QUI SOMMES-NOUS ? QUI SUIS-JE ? QUI ÊTES-VOUS ?
Qui sommes-nous ? Qu’est chacun de nous, sinon une combinaison d’expériences, d’informations, de lectures, de rêveries ? Chaque vie est une encyclopédie, une bibliothèque, un inventaire d’objets, un échantillonnage de styles, où tout peut se mêler et se réorganiser de toutes les manières possibles. Italo Calvino
1
Nous avons plusieurs identités, dans tous les sens du terme. Une et plurielle. La mienne a commencé dans un petit village de l’Ariège le 24 mars 1945. C’était déjà pour la date, toute une histoire. La petite, comme on dit « la petite famille » et la grande avec sa grande H. (l’Histoire atroce de la seconde guerre mondiale et Hiroshima totalement rasée par une bombe de la grosseur d’un ballon de football, le 6 août de la même année).

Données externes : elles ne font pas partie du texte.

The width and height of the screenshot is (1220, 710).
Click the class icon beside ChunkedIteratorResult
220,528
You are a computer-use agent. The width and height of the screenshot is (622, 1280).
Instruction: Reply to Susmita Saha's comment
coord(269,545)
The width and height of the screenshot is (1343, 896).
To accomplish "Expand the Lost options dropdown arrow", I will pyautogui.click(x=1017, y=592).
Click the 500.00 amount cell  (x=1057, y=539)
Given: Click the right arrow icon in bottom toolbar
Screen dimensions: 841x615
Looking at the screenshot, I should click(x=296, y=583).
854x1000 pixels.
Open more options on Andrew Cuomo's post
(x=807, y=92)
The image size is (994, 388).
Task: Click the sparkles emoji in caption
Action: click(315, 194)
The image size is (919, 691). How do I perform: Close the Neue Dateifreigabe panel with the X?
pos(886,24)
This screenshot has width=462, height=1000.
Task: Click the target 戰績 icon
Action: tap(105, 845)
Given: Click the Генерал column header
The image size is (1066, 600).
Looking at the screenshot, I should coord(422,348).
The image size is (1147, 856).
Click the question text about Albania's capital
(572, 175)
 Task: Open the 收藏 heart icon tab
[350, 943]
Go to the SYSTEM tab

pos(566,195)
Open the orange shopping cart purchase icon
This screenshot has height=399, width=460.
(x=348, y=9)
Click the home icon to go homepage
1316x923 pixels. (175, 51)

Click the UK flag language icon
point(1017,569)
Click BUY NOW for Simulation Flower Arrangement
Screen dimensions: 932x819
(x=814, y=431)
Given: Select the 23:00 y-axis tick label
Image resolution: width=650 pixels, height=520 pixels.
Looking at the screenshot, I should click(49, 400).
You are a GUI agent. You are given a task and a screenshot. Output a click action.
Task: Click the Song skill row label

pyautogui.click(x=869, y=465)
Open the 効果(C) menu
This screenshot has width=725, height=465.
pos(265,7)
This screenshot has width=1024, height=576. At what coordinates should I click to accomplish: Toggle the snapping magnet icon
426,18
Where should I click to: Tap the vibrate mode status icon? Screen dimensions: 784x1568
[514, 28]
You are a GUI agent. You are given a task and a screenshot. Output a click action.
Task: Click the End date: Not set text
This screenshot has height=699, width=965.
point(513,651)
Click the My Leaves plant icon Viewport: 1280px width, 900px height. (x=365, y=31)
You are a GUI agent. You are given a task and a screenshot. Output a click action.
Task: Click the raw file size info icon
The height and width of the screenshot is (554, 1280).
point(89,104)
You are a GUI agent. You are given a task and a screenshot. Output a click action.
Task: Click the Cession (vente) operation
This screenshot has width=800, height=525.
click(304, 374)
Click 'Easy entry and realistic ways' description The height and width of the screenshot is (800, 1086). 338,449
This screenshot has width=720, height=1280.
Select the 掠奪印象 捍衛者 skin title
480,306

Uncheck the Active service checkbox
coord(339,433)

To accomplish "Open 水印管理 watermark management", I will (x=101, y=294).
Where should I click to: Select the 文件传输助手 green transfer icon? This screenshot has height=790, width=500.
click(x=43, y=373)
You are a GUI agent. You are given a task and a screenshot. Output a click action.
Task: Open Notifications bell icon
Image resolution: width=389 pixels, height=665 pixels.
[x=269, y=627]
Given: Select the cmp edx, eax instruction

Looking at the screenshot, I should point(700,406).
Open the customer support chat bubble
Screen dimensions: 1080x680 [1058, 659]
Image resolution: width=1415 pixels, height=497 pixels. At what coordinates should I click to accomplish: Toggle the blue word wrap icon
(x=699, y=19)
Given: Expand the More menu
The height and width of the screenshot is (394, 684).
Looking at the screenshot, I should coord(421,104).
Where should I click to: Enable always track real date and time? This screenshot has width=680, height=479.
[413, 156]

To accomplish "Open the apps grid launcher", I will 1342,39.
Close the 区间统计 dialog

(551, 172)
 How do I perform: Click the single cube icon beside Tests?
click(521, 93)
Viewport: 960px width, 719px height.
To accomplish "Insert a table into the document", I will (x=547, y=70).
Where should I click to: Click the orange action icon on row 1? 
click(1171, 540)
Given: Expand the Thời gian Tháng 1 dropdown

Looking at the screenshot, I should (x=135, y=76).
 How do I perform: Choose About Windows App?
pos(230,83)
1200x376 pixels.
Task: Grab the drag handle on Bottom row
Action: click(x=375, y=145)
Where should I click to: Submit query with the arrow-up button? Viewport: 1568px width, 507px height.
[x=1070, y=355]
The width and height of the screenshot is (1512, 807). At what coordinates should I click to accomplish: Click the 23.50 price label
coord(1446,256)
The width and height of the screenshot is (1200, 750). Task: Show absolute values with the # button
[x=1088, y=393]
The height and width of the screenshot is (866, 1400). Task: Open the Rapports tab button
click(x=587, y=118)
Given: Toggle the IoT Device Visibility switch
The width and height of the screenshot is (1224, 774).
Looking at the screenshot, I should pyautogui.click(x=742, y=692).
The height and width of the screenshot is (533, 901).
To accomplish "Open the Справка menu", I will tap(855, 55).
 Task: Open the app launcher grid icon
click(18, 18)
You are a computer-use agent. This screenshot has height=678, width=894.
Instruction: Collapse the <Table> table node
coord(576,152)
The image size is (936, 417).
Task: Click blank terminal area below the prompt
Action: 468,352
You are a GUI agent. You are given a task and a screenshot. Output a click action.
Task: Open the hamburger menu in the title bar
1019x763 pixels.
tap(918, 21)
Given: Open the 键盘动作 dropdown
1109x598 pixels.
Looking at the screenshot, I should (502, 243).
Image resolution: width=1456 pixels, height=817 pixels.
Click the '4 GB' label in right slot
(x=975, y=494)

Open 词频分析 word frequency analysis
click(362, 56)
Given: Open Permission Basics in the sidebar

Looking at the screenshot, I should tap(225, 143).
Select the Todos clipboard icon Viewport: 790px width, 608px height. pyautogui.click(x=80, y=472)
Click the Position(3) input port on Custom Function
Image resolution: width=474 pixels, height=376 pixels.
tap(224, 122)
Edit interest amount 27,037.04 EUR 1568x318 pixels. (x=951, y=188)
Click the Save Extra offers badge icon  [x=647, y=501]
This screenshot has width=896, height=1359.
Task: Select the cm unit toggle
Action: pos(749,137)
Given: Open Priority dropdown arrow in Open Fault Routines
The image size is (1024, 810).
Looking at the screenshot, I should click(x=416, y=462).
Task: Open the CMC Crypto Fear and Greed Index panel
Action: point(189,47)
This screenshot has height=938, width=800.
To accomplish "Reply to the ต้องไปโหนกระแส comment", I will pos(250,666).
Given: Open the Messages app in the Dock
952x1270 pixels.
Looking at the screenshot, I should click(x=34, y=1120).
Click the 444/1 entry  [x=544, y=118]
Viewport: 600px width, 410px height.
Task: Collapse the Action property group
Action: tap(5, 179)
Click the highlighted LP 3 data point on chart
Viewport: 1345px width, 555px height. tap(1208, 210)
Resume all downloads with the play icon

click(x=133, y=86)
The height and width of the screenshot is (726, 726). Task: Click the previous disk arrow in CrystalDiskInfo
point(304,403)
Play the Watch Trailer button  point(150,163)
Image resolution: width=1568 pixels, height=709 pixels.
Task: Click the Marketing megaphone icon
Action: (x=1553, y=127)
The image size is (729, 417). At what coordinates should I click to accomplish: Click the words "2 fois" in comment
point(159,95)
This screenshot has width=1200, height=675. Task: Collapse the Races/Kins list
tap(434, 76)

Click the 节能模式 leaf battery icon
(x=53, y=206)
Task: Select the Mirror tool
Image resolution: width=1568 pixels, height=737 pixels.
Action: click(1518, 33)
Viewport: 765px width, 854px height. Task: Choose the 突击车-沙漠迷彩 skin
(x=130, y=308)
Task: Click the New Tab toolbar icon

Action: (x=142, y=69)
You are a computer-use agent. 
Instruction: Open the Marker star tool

Pour l’Histoire de la première guerre mondiale, mon grand-père paternel fut tué dès les premiers affrontements en 14 et mon père orphelin, déclaré « pupille de la nation », prisonnier dans une ferme allemande s’en évada dès 1942. S’il avait été repris en route, (il passa par la Hollande, la Belgique, traversa la ligne de démarcation pour atteindre peu à peu le village voisin de ma naissance), je ne serai pas là, à « proser », quasiment quatre-vingt ans après, ces quelques lignes. Ma mère était la fille d’un petit propriétaire terrien, une vingtaine d’hectares, qui devinrent les terres agricoles de mes deux parents, désormais unis et prêts à vivre leur destin de paysans. Je fus leur unique rejeton et comme je réussissais bien à l’école, ils firent le rêve que je serai instituteur. Le rêve se réalisa. J’ajoute une dernière anecdote, sur mes origines 1, elle a trait à la langue parlée. Papa naquit en 1912 dans une ferme où l’on ne parlait pas le français mais l’occitan, la lenga d’oc. Elle lui fut interdite dès qu’il rentra à l’école de la République Française. Puis, croyant bien faire, pour ne pas « contaminer » mes études, je ne fus pas encouragé à la parler à mon tour. Mais mes oreilles traînaient chaque fois, en particulier, que les paysans du coin venaient faire les corvées : vendanges, dépiquages, tuerie du cochon… Si bien que je suis un desparaulat, (sans paroles), quant à son expression, je « l’entends » quand il est encore parlé, de l’Occitanie à la Provence (où j’habite depuis 45 ans) et je suis un lecteur capable de lire les troubadours, par exemple, et, accessoirement, un chanteur de chants traditionnels et modernes en occitan. Ils fleurirent dans la foulée de Mai 68. Mais ceci est une autre histoire.